# 3 phase current measurement transulation to RMS current

Discussion in 'General Electronics Chat' started by riscy00, Apr 18, 2018.

1. ### riscy00 Thread Starter New Member

Jun 23, 2010
4
0
I have current clamp probe on 3 wire which provides the reading of each wire, I like to estimate current based on 3 current readouts from the RMS meter. How to put this number into summed current correctly, below the example based on what I read but the Isum is too high as the efficiency of AC-DC PSU is 80% (based on DC PSU input to the circuit after the diode rectifier). I going to fix phase 3 problem since it not balanced, please treat as balance.

Ø Phase 1= 1.27A (AC)

Ø Phase 2 = 1.22A (AC)

Ø Phase 3 = 0.57A (AC) This need checking

Ø ISum = (1.27+1.22+0.57) / 3 = 1.02 Amp (RMS) (1st guess method)

Ø PGENI = 43V * 1.02Amp = 43W This cannot be right, much too high.

POUT = 30V * 0.93Amp = 28W

2. ### MisterBill2 Well-Known Member

Jan 23, 2018
1,984
369
finding the average current tells you nothing useful here. Are you feeding a 3-phase motor, a DC power supply with a 3-phase input, or something else? If the load is a motor then there is a problem., because all three phases should be similar. Anything else and the phases may not be the same. AND, is there a neutral connection to the load? There is a lot of needed information missing here.

3. ### riscy00 Thread Starter New Member

Jun 23, 2010
4
0
I fixed the issue, it now 0.9A, 0.93A and 0.92A (I changed the setting a bit).

What is RMS total current of 3 phase current measurement?, is there an equation for this?

Jan 15, 2015
3,912
1,779
While you can add the 3 currents and get a sum, divide by 3 and get an average it tells you nothing. In a three phase circuit the current is measured and listed by individual phase. What the concern is would be the total power.
V = Voltage
I = Current
W = Watts
PF = Power Factor

W = V * I * PF (Single Phase Circuit)
W = V * I * PF * 1.732 (Three Phase Circuit) The 1.732 is a constant and the square root of 3.

The PF or Power Factor is a function of the load. Just as an example a purely resistive load will have a power factor of 1.0. Loads like motors will generally have the PF included in the name plate data or manufacturer's data sheet.
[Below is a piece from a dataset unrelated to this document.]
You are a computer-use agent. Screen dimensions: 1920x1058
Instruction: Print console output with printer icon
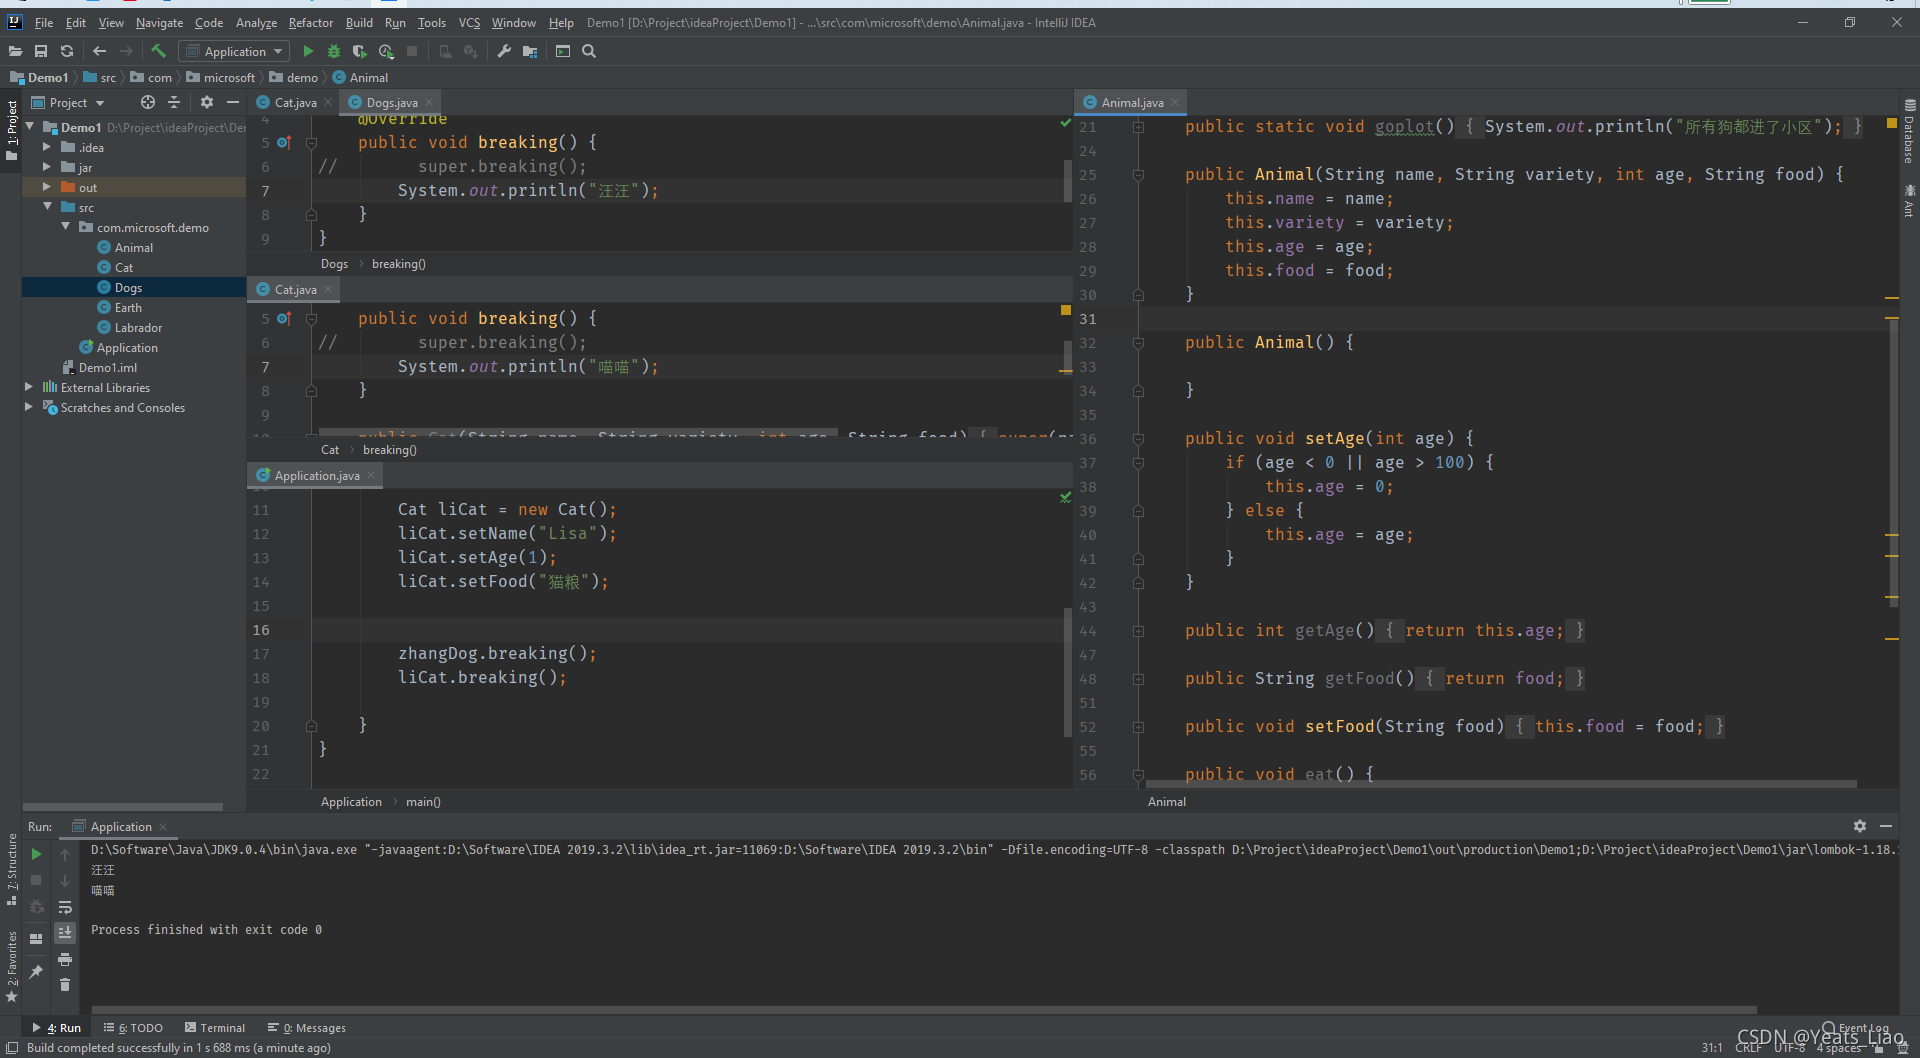click(65, 959)
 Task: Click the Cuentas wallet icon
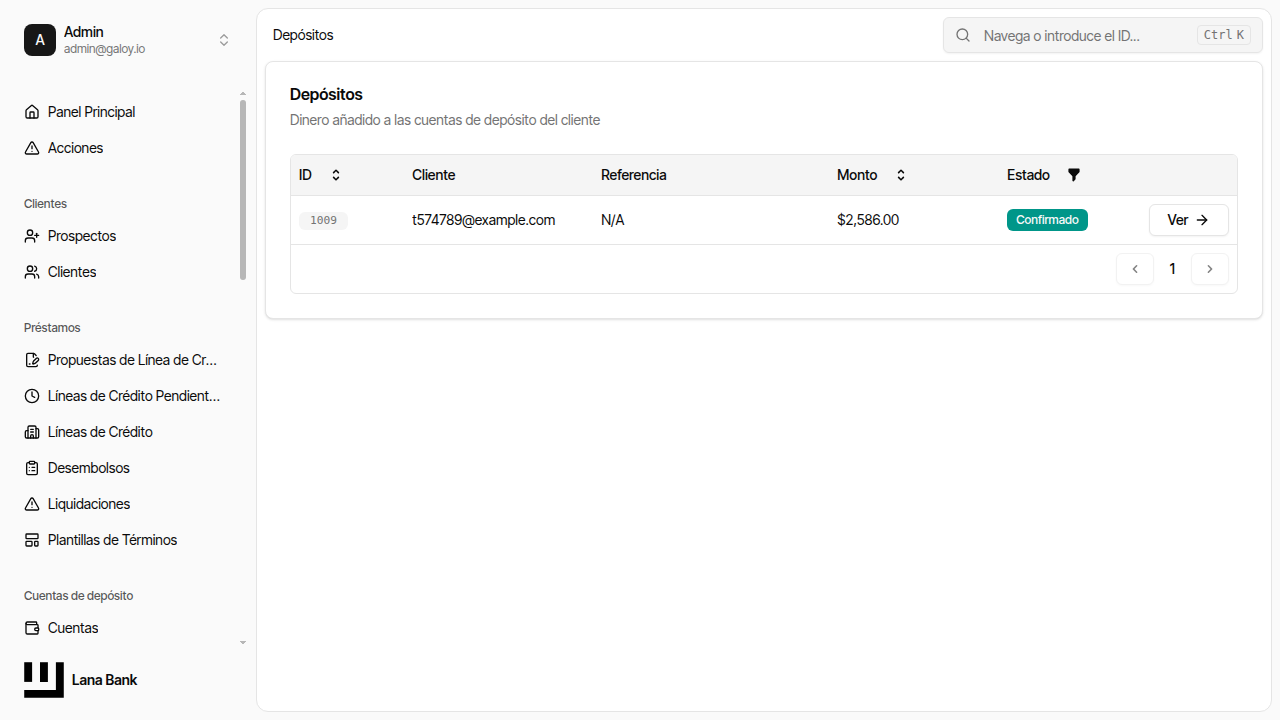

Anyway, there is no single number for 3 phase current. The above equations also assume a balanced or close to balanced load.

Ron

5. ### MisterBill2 Well-Known Member

Jan 23, 2018
1,984
369
If the goal is to determine the efficiency of a DC power supply, or any power supply, that is determined by finding the output power and the input power, and then dividing the output power by the input power. This is useful because most of the input power that does not become output power is instead converted to heat, which then must be removed from the power supply. You have not mentioned any details about the PSU that you are checking, but in many cases there are cooling fans connected at the power source connection and they cause the currents at the different phases to be a bit different.